*Set of tasks*.
a) Answer these questions from the article on FFA-based ISIS upgrade options, keeping each answer on its own line with the matching mark:
(i) In what year and in what country was the first proton FFA constructed?
(ii) What was the proposal by Argonne National Laboratory in the 1980s called?
(iii) Which two repetition rates are mentioned as preferred or required by different neutron users?
b) Write a continuation of the article on FFA-based ISIS upgrade options, picking up after its final sentence.

# START OF Text excerpt

Issue 76

Beam Dynamics Newsletter

3.6 FFA-based ISIS Upgrade Options

Shinji Machida1, STFC Rutherford Appleton Laboratory, United Kingdom.

1 On behalf of the FFA ISIS accelerator physics design team


Among the various accelerator upgrade options being studied by the ISIS neutron and muon source group at RAL, the design of a Fixed Field alternating gradient (FFA) accelerator  [1–3] is being developed. An FFA has several advantages for the proton driver of a spallation neutron source mainly because of the constant field of the main lattice magnets. First, it can deliver high average beam current. This is possible because the acceleration pattern is solely determined by the RF voltage and frequency, not by the kind of magnetic field ramping found in synchrotrons. Secondly, its energy efficiency can be high. DC magnets can easily be designed with superconducting technology or permanent magnets might even be used. Thirdly, an FFA allows a flexible time structure for neutron users. Depending on the type of experiment, the range of the neutron energy spectrum and therefore the time period for measurements are different. Some users prefer 10 Hz operation and others require 50 Hz. The possibility of a high repetition rate from an FFA accelerator could be used to advantage by delivering pulsed beams to multiple target stations at different rates so that neutrons could be generated with a variety of time structures.

The idea of using an FFA as a proton driver for spallation neutrons is not new  [4–8]. In the 1980s, there was a proposal by Argonne National Laboratory (ANL) called ASPUN. A similar machine was considered as an afterburner of KENS at KEK. In the 1990s, as an option for a short pulse version of the European Spallation Source, an FFA was designed by Jülich. Unfortunately none of these proposals went further than paper studies.

A major revival of the FFA accelerator concept took place in 1999 when the first proton FFA was constructed in Japan and 1 ms acceleration was demonstrated  [9]. This had a big impact on the high current proton accelerator community. Many advantages were foreseen for FFAs over conventional accelerator architectures for a range of projects, including future spallation neutron sources, and these were studied in detail in the projects that followed  [10–12]. Traditionally, ever since the first generation of spallation facilities like IPNS at ANL, KENS at KEK, ISIS at RAL and LANSCE at Los Alamos, driving accelerators for neutron production have been based either on rapid cycling synchrotrons (RCS) or full energy linacs plus an accumulator ring (AR) to compress the long linac beam pulse to a microsecond. No one can deny that a great deal of R&D is needed if FFAs are to be used for these purposes, but there is certainly the potential for FFAs to make a breakthrough in this area of application, and in particular for an ISIS upgrade.

# END OF Text excerpt
# START OF Material provided

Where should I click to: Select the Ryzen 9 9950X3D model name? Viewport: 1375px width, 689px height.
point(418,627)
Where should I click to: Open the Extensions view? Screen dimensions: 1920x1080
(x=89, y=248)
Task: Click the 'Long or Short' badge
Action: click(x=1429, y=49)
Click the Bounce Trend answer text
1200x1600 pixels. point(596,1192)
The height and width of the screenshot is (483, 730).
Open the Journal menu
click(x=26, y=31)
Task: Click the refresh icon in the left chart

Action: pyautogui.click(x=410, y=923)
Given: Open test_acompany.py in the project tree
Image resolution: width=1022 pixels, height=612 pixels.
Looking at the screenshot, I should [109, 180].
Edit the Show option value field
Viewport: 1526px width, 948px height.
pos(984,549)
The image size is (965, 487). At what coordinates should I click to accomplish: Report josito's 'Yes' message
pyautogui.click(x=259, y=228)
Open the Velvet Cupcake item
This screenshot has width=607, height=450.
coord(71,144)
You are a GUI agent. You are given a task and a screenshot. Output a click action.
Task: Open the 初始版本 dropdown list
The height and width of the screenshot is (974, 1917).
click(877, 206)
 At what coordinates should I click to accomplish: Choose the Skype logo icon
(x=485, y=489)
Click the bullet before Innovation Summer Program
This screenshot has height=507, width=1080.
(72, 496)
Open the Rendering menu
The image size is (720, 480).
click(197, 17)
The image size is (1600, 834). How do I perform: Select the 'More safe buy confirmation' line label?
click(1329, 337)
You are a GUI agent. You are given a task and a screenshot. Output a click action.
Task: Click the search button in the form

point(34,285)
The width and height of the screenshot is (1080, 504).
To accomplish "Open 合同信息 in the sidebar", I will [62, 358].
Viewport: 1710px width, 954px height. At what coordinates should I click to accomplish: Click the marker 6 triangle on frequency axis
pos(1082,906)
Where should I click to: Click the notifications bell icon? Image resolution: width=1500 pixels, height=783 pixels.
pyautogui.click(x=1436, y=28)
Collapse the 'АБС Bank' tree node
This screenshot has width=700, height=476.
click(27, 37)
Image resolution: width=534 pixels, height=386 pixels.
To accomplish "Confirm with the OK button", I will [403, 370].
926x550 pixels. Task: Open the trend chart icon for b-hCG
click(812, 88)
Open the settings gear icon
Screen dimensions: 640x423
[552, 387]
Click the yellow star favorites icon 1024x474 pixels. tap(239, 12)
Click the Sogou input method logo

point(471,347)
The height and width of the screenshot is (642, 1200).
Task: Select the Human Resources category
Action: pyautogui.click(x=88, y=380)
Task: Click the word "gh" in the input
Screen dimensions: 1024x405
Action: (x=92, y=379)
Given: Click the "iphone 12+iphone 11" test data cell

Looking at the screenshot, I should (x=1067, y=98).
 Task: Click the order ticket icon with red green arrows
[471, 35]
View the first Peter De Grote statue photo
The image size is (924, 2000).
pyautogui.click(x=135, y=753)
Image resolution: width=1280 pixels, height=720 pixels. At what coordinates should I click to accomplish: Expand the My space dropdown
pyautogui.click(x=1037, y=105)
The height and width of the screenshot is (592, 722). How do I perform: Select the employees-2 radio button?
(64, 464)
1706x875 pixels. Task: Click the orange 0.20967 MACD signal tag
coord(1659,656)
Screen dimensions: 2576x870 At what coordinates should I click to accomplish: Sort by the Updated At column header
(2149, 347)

# END OF Material provided

*Expected results*.
a)
(i) 1999, in Japan.
(ii) ASPUN.
(iii) 10 Hz and 50 Hz.

b)
3.6.1 Accelerator choice

Discussions with the neutron user community indicate a requirement for a pulsed neutron source in the future to have a similar time structure to ISIS (10 and 50 Hz) but with higher beam power. Table 1 shows the minimum requirements requested.

Table 1: Neutron users’ requirements.

Beam power 1.25 MW
Repetition rate 10 to 40 Hz
Number of target stations preferably 3

The main parameters of the proton driver meeting these requirements are those shown in Table 2

Table 2: Main accelerator parameters.

Kinetic energy 1.2 GeV
Average beam current 1.04 mA
Repetition rate 90 Hz

Our first attempt is to design a new proton driver to fit into the existing ISIS tunnel even though it constrains the radius to around 24 m. The tunnel was initially constructed for the weak focusing synchrotron NIMROD, and there is plenty of width. As an injector, a 0.4-0.5 GeV superconducting linac is assumed. With 0.4 GeV injection energy, the momentum ratio, injection to extraction, will be a factor of 2. On the other hand, a beam energy of 0.5 GeV is known to be the optimum for muon production. A beamline from the injector to the muon target is likely therefore be considered if there is sufficient demand.

We have considered two options for the ring lattice: one is a horizontal orbit excursion FFA and the other is an FFA in which the orbit moves vertically (vFFA). The former is based on the so-called DF spiral design proposed by the author  [13]. The latter is more challenging because this kind of FFA has never been built before although some proposals exist  [14, 15], most recently by Brooks  [16]. Below we give details of both designs.

DF spiral

Using edge angles with respect to the beam orbits for focusing in one plane is a promising idea  [17]. Designing a lattice with spiral FFA magnets with constant edge angle independent of the beam momentum eliminates reverse bending magnets and results in a smaller circumference. This means, however, that there is no means of adjusting focusing in the transverse plane. The field gradient of the main magnets could be adjusted if trim (correction) coils are attached, but this is not enough to explore the whole tune space. This could be a serious issue because it is hard to fix the transverse tune precisely at the design stage of an accelerator lattice, especially for high current proton accelerators where the tune depends on the beam current.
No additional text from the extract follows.